The district court opinion states that the loan amount was $60,000, which is the amount supplied by Redmond in his appellate brief. ( See Brief of Debtor-Appellant at 3). However, both Redmond's filings in this court and the bank's payoff letter support the $70,000 figure. ( See Proposed Motion for Sanctions ("Sanctions Mot.," Exhibit A to the Motion to Reopen) ¶ 22 and Sanctions Mot. Ex. 9.)

Four years later, Redmond first presented a motion to reopen his bankruptcy case, seeking to stay the foreclosure action. That motion was denied on the ground that the relief Redmond sought was an adjudication of the amount he owed on the mortgage — something that would properly be determined in the state court. (Hrg.

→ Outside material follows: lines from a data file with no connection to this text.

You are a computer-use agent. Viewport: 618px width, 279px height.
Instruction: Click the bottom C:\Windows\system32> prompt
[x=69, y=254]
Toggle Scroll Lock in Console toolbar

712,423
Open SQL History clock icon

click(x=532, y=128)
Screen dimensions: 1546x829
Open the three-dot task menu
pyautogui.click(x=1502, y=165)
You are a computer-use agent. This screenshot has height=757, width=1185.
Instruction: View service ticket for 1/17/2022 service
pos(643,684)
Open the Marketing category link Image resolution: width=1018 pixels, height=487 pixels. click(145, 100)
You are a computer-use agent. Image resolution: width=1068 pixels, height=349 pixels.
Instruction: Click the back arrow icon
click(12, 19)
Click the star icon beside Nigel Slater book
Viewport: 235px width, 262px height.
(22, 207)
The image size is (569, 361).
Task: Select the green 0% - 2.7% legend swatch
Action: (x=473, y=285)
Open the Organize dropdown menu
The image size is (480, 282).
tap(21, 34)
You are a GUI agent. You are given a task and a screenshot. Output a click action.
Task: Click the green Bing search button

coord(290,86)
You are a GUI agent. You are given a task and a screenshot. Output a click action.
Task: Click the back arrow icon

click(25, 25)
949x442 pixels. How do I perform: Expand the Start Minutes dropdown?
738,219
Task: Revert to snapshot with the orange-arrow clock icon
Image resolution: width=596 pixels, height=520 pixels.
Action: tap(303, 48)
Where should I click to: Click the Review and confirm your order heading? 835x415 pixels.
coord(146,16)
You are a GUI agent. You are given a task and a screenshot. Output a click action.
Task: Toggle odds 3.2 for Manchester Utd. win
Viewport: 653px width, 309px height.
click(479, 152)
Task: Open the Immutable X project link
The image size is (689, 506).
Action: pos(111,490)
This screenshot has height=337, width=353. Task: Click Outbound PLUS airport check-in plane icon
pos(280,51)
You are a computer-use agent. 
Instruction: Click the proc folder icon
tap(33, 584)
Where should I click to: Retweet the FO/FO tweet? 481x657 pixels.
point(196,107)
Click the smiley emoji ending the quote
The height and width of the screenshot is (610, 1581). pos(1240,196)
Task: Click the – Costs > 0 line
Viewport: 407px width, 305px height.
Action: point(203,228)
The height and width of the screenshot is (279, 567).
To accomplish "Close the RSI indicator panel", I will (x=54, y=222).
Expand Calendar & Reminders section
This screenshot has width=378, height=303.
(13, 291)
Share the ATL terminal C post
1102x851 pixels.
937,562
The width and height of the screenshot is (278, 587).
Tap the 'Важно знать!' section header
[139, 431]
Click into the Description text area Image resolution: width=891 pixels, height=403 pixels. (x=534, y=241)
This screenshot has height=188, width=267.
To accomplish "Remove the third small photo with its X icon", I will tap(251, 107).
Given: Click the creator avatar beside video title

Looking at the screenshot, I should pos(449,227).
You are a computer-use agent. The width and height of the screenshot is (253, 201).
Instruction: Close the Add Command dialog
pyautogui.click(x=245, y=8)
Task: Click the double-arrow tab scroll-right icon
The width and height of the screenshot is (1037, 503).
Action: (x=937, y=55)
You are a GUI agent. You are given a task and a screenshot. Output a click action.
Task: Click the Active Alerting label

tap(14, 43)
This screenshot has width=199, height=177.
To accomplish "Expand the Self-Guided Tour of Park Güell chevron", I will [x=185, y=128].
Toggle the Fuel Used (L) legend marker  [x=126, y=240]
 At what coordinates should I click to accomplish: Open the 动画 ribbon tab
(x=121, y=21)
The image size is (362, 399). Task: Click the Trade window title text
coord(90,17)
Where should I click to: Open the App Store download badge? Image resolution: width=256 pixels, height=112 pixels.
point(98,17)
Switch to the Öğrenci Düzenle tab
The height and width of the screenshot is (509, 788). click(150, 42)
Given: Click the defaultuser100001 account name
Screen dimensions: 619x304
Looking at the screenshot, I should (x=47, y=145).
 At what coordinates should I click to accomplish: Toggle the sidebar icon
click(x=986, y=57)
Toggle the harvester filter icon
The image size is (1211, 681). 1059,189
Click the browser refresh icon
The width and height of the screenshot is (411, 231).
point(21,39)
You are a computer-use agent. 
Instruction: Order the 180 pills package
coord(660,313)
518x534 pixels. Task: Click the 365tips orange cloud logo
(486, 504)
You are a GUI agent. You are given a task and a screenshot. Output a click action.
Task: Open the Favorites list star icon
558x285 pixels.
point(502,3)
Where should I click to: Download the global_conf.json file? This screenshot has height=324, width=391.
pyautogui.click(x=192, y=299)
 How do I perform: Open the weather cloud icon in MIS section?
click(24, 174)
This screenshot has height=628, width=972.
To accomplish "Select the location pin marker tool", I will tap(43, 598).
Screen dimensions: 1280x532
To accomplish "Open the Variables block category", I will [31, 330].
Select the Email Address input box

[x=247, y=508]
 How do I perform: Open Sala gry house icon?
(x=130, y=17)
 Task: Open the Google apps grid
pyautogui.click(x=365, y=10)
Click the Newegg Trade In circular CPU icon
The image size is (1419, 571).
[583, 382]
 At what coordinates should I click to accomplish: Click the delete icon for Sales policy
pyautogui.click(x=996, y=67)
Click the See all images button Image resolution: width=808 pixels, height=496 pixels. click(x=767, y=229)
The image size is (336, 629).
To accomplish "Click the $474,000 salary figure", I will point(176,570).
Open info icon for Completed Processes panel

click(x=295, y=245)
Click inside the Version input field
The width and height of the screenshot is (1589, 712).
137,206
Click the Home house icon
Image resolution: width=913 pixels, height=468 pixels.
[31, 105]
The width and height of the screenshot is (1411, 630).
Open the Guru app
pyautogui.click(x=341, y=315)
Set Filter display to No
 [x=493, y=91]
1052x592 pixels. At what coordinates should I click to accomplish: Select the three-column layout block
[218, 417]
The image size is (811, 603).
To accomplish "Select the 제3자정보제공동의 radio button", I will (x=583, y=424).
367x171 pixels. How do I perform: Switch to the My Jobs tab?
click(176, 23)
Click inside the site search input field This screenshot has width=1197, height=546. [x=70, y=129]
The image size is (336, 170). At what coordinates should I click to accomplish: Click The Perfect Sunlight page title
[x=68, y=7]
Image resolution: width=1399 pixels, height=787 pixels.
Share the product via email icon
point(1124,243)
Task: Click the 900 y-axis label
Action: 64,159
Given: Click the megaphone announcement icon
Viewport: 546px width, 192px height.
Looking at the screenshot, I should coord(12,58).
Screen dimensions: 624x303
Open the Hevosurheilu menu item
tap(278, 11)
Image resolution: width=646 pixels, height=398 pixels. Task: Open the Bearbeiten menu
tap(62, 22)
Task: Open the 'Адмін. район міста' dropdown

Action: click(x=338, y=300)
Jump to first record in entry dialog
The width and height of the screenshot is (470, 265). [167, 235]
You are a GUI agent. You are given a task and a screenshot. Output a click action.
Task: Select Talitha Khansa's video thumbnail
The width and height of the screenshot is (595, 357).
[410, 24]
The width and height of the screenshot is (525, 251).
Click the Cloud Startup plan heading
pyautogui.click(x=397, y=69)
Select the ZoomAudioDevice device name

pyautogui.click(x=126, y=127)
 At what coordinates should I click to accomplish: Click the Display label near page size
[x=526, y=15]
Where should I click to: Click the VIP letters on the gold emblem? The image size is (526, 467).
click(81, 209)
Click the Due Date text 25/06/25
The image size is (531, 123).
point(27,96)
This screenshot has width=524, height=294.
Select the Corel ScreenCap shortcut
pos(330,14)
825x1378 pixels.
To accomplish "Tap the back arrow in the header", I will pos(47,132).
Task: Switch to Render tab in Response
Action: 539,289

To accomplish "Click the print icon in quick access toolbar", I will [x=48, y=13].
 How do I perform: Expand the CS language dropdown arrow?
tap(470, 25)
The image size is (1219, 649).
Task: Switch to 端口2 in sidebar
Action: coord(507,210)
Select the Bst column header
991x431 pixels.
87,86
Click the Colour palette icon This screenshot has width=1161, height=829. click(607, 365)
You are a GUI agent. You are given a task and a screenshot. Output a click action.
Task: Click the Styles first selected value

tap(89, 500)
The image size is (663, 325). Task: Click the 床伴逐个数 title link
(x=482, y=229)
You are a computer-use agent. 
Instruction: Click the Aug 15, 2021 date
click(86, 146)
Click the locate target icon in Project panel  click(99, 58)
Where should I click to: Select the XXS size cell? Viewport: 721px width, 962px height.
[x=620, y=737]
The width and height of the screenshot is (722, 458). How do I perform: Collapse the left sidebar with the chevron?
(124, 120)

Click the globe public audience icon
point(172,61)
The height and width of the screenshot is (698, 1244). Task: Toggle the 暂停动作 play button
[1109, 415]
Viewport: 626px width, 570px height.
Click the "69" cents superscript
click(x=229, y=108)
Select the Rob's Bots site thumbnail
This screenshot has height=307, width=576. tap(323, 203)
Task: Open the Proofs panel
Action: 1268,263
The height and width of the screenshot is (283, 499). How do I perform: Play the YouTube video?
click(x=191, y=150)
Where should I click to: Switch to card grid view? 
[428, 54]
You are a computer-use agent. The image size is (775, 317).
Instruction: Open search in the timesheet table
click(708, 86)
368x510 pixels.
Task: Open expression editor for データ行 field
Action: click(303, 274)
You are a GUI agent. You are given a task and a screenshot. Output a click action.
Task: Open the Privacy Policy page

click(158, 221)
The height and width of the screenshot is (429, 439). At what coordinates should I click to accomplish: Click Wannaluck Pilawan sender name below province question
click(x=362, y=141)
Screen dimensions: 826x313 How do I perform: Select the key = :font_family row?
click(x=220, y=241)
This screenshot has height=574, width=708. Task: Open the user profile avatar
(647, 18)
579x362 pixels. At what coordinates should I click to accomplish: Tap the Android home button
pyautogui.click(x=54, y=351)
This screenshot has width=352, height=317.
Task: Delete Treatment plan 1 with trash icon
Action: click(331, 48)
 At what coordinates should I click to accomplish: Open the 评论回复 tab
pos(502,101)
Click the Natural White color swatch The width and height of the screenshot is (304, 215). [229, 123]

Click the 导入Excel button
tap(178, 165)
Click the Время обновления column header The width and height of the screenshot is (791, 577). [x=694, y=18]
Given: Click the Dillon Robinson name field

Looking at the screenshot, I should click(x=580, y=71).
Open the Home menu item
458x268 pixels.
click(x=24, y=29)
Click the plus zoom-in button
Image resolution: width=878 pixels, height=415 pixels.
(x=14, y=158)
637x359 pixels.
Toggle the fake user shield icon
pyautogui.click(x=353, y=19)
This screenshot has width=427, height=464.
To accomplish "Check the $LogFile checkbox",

Tr. at 3-5, July 12, 2005.) Redmond did not appeal this decision.

Nearly a year later, on June 12, 2006, Redmond filed the current motion. Once again, he sought to reopen his bankruptcy case, this time to present a motion for sanctions against the mortgagee bank. (Mot. to Reopen, ¶ 1.) The second motion to reopen was also denied, and this time Redmond appealed. The district court reversed the denial of the motion and remanded, directing this court to "take into account all pertinent factors in determining whether Redmond has presented cause for reopening his bankruptcy case." (Op. at 8.)

The dispute between Redmond and the bank. Redmond's claim for sanctions — the rationale for now reopening his bankruptcy case — is based on an alleged inconsistency between payment amounts set out in an agreed order, entered at the beginning of the bankruptcy case, and sums that the mortgagee later claimed in a payoff letter and in the state court foreclosure action.

In February 1996, shortly after Redmond filed this bankruptcy case, his mortgagee — Pinnacle Bank, now Fifth Third Bank — filed a proof of claim stating that in addition to Redmond's current mortgage payments it was owed "arrears" of $13,317.25. (Sanctions Mot., Ex. 9.) The bank thereafter brought motions to dismiss the bankruptcy case and to modify the automatic stay and objected to Redmond's proposed Chapter 13 plan. (Bankruptcy Docket Nos. 20-22.) Its motion to modify the stay was granted with an effective date of April 23, 1996. (Bankruptcy Docket No. 39.) But before the bank could proceed with foreclosure in reliance on that order, Redmond moved to vacate the order modifying the stay and objected to the bank's arrears claim.

Redmond and the bank eventually settled these disputes, and they memorialized their settlement in an order that the court entered on June 18, 1996 — the "Agreed Order" on which Redmond's claim for sanctions is grounded. (Bankruptcy Docket No. 55.) The order had several salient features:

• It reinstated the automatic stay as to the bank. (Agreed Order, ¶ 1.)

• It established a reduced arrears claim of $10,810.73 "for the purpose of the Chapter 13 reorganization plan." ( Id., ¶ 2.)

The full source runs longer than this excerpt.